**EXERCISE DIRECTIONS:** Please reproduce the stretch of the regression tree passage below from "3. Demographic parity" through "of terminal nodes.", without changing a single character.

**PASSAGE SHOWN:**
::::::

3. Demographic parity corrected regression tree

3.1 Regression tree

Let $\chi$ be the feature space spanned by the non-discriminatory features. Regression trees recursively partition the entire feature space $\chi$ into a set of disjoint subsets $\{\chi _{t}\}_{t \in \mathcal{L}}$ through successive binary splits, where $\mathcal{L}$ denotes the set of terminal nodes.

The database $\mathcal{D}$ records observations of the form $(y_i,\boldsymbol{x}_i, d_i)$ for a large number of cases $i$ . It is divided into a train set $\mathcal{D}^{\texttt {train}}$ and a validation set $\mathcal{D}^{\texttt {valid}}$ , that is, $\mathcal{D}=\mathcal{D}^{\texttt {train}} \cup \mathcal{D}^{\texttt {valid}}$ . The train set $\mathcal{D}^{\texttt {train}}$ is itself divided into a training set $\mathcal{D}^{\texttt {training}}$ and a testing set $\mathcal{D}^{\texttt {testing}}$ , that is, $\mathcal{D}^{\texttt {train}}=\mathcal{D}^{\texttt {training}} \cup \mathcal{D}^{\texttt {testing}}$ . Henceforth, $i=1,\ldots ,n$ refers to the cases included in $\mathcal{D}^{\texttt {training}}$ .

Let $\chi _t$ denote the subset of the feature space $\chi$ corresponding to node $t$ , meaning that an observation $i$ belongs to node $t$ if $\boldsymbol{x}_i \in \chi _t$ . Let $s$ be a candidate split for node $t$ . The candidate split $s$ generates two child nodes, denoted as $t_{L}^{(s)}$ and $t_{R}^{(s)}$ . More precisely, $t_{L}^{(s)}$ and $t_{R}^{(s)}$ are the left and right child nodes of $t$ resulting from split $s$ . Let $\chi _{t_{L}^{(s)}}$ and $\chi _{t_{R}^{(s)}}$ denote the subsets of the feature space $\chi$ corresponding to nodes $t_{L}^{(s)}$ and $t_{R}^{(s)}$ , respectively. By construction, we have $\chi _t = \chi _{t_{L}^{(s)}} \cup \chi _{t_{R}^{(s)}}$ . The optimal split $s_{t}$ at node $t$ is obtained by minimizing a given loss function $L$ , estimated on $\mathcal{D}^{\texttt {training}}$ , over the set of candidate splits $\mathcal{S}_{t}$ . Formally,

(3.1)

::::::

**INFORMATION SUPPLIED:**
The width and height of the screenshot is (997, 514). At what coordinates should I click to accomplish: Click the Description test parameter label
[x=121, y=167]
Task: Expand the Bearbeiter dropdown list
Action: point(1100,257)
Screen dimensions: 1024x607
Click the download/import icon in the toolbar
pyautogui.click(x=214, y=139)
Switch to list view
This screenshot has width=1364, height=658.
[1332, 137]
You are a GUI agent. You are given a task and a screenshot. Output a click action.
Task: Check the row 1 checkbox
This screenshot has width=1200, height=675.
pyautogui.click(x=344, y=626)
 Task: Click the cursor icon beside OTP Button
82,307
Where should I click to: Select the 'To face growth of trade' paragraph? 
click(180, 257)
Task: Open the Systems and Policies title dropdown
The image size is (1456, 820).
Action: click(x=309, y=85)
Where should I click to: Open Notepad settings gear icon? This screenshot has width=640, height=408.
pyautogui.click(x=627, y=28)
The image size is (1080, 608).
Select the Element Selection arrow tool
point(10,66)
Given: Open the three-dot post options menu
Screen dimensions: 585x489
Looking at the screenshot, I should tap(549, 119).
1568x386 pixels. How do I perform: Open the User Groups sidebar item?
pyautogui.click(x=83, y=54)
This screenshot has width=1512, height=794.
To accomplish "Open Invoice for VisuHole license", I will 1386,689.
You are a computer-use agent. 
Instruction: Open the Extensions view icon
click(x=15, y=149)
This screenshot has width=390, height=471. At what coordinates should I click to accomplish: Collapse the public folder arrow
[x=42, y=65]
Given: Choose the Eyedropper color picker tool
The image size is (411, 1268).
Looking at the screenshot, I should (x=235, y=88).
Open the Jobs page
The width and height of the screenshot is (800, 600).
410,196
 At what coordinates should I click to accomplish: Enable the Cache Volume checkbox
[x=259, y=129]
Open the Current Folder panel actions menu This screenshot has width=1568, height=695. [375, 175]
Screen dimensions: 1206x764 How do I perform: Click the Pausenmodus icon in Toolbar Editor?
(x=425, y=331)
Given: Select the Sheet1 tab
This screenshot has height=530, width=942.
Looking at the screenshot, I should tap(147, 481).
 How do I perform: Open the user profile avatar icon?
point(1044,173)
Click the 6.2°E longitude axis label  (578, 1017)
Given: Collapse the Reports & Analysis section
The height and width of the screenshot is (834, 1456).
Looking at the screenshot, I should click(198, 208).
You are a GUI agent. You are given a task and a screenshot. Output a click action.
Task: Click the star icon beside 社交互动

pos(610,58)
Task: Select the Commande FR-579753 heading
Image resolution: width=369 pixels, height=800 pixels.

::::::

**SOLUTION TO THE PROBLEM:**
3. Demographic parity corrected regression tree

3.1 Regression tree

Let $\chi$ be the feature space spanned by the non-discriminatory features. Regression trees recursively partition the entire feature space $\chi$ into a set of disjoint subsets $\{\chi _{t}\}_{t \in \mathcal{L}}$ through successive binary splits, where $\mathcal{L}$ denotes the set of terminal nodes.